*** Opening Given information ***

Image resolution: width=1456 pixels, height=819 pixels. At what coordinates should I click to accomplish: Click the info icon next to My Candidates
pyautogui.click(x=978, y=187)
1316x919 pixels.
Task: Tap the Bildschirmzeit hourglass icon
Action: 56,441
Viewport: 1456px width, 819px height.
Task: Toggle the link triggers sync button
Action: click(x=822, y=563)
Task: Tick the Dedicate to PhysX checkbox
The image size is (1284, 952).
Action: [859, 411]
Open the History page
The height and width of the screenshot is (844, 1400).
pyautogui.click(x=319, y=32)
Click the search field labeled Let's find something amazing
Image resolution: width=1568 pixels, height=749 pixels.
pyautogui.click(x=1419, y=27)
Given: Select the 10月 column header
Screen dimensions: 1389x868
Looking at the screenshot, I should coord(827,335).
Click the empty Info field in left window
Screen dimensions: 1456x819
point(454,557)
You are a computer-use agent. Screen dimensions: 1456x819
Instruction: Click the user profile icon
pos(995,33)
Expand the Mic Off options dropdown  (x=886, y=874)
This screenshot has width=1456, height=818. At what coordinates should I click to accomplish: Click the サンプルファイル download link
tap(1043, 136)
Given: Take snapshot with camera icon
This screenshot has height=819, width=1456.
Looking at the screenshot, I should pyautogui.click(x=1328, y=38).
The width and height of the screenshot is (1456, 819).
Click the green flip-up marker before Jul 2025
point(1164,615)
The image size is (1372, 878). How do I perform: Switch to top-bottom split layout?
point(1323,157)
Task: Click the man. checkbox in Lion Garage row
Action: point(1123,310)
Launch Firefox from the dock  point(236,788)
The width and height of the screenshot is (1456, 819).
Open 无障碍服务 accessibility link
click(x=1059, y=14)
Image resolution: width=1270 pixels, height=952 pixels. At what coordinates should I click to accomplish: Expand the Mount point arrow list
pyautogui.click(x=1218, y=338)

*** Closing Given information ***

Prompt: What is needed is an exact copy of every record above.

Response to this exercise:
Image resolution: width=1456 pixels, height=819 pixels. At what coordinates should I click to accomplish: Click the info icon next to My Candidates
pyautogui.click(x=978, y=187)
1316x919 pixels.
Task: Tap the Bildschirmzeit hourglass icon
Action: 56,441
Viewport: 1456px width, 819px height.
Task: Toggle the link triggers sync button
Action: click(x=822, y=563)
Task: Tick the Dedicate to PhysX checkbox
The image size is (1284, 952).
Action: [859, 411]
Open the History page
The height and width of the screenshot is (844, 1400).
pyautogui.click(x=319, y=32)
Click the search field labeled Let's find something amazing
Image resolution: width=1568 pixels, height=749 pixels.
pyautogui.click(x=1419, y=27)
Given: Select the 10月 column header
Screen dimensions: 1389x868
Looking at the screenshot, I should coord(827,335).
Click the empty Info field in left window
Screen dimensions: 1456x819
point(454,557)
You are a computer-use agent. Screen dimensions: 1456x819
Instruction: Click the user profile icon
pos(995,33)
Expand the Mic Off options dropdown  (x=886, y=874)
This screenshot has width=1456, height=818. At what coordinates should I click to accomplish: Click the サンプルファイル download link
tap(1043, 136)
Given: Take snapshot with camera icon
This screenshot has height=819, width=1456.
Looking at the screenshot, I should pyautogui.click(x=1328, y=38).
The width and height of the screenshot is (1456, 819).
Click the green flip-up marker before Jul 2025
point(1164,615)
The image size is (1372, 878). How do I perform: Switch to top-bottom split layout?
point(1323,157)
Task: Click the man. checkbox in Lion Garage row
Action: point(1123,310)
Launch Firefox from the dock  point(236,788)
The width and height of the screenshot is (1456, 819).
Open 无障碍服务 accessibility link
click(x=1059, y=14)
Image resolution: width=1270 pixels, height=952 pixels. At what coordinates should I click to accomplish: Expand the Mount point arrow list
pyautogui.click(x=1218, y=338)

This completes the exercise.